I’ve got a front-row seat to America’s one
and only nuclear disaster. Three Mile Island,
Harrisburg, PA: just a hop, skip, and a radioactive
jump from my house. The local bigwigs swore
up and down that nuclear power was safe.
Spoiler alert: that fairy tale didn’t last
long.
So, Hollywood drops The China Syndrome, a
movie about a nuclear meltdown, on March
16, 1979. Never heard of it at the time,
because I was too busy prepping for my own
starring role in a real-life nuclear cluster.
I’d just signed up for delayed entry into
the Marine Corps, counting down the days
until boot camp on May 28. Then, just to
keep things interesting, March 28 rolls around,
and Three Mile Island decides to go full
meltdown, right in my backyard. Timing is
everything.
Big deal? Yeah, just a little. We were glued
to the TV, waiting for the next round of
"everything’s fine, nothing to see here"
from the suits in charge. Meanwhile, Reactor
Unit Two’s rods were melting like a cheap
MRE in the sun, and a hydrogen bubble was
building up, ready to go boom. Their genius
plan? Evacuate everyone in a 10-mile radius,
because radiation totally respects boundaries,
and then just vent the radioactive gas into
the air. Problem solved, right?
Naturally, the officials trotted out the
old "perfectly safe" line again.
Fast forward a few years, people start popping
up with health problems and birth defects,
but Uncle Sam just keeps sweeping it under
the rug, still selling us on the magic of
clean, safe nuclear power. Yeah, right. If
it’s so safe, why do we have to bury the
leftovers for a few hundred years and nobody
wants it in their state?
Go ahead, ask the folks in Chernobyl or Fukushima
how safe and clean nuclear power is. Three
Mile Island had two reactors: Unit Two melted
down and got the 20-year cleanup special,
while Unit One just kept chugging along,
no matter how much the locals complained.
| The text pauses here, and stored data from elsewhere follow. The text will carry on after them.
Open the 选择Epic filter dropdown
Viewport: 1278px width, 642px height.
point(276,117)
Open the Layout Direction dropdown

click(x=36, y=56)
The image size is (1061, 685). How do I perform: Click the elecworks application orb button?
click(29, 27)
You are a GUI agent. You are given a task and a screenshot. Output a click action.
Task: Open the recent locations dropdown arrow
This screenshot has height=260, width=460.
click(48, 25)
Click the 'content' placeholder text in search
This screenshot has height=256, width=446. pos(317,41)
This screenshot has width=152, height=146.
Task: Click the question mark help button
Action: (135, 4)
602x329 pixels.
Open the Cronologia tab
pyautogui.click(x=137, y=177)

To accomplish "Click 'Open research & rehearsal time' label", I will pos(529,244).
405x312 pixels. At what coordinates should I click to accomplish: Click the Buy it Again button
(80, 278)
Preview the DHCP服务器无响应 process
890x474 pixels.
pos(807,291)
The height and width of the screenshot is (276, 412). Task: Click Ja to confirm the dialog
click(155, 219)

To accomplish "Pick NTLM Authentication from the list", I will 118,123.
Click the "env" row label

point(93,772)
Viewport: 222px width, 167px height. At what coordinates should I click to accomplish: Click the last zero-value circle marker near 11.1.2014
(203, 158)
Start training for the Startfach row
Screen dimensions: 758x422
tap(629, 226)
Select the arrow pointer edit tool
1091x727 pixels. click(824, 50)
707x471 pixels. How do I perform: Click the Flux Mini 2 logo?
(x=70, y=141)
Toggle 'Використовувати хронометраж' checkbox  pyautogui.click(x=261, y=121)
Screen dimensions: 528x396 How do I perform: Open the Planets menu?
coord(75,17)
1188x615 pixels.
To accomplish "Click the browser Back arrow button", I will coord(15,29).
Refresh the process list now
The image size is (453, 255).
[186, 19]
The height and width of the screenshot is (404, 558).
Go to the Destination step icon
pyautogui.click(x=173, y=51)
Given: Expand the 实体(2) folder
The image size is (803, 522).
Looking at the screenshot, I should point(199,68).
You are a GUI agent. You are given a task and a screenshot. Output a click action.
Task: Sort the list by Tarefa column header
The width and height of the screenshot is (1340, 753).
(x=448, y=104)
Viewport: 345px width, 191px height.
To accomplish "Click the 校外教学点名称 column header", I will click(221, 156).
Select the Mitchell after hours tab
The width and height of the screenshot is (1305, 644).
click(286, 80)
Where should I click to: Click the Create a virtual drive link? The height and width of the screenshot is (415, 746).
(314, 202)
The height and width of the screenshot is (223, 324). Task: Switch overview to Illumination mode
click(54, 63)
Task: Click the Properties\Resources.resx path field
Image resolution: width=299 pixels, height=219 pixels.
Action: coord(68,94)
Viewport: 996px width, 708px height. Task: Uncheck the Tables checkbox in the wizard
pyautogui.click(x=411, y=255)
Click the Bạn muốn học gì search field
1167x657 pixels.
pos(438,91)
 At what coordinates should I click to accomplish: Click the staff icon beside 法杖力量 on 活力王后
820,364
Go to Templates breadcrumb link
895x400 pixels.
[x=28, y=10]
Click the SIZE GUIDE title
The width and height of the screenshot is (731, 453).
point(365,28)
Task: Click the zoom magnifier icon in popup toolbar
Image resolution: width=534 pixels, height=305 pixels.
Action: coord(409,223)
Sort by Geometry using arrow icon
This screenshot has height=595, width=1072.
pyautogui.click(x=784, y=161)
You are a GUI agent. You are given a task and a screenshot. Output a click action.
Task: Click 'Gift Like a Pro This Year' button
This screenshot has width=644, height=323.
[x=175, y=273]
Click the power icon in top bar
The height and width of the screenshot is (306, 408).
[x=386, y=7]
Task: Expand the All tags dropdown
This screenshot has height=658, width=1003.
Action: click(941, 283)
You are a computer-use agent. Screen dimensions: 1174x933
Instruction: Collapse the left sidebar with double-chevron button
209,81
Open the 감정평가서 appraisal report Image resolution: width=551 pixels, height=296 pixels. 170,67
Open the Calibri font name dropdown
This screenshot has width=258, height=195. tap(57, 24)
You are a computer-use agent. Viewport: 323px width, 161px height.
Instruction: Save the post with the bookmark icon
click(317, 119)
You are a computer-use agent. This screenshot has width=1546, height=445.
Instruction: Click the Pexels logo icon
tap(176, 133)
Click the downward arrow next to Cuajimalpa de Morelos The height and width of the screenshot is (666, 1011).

After 9/11, everyone started asking about
security, and, shocker, the officials swore
everything was locked down tight. Except
for that one guy who drove through the main
gate, parked, and strolled right into a reactor
building. Outstanding security, gentlemen.
Unit One kept running right into the 2020s,
finally shutting down and giving the locals
a reason to celebrate. Now, rumor has it
they want to fire it back up in 2025 to juice
up all those AI data centers. What could
possibly go wrong? Maybe we’ll get our own
Terminator. Anyway, that’s how I survived
a nuclear disaster, by getting the hell out
of the state for four years and swapping
radioactive air for California smog. Came
back home, and the only thing thicker than
the lies was the cloud hanging over the place.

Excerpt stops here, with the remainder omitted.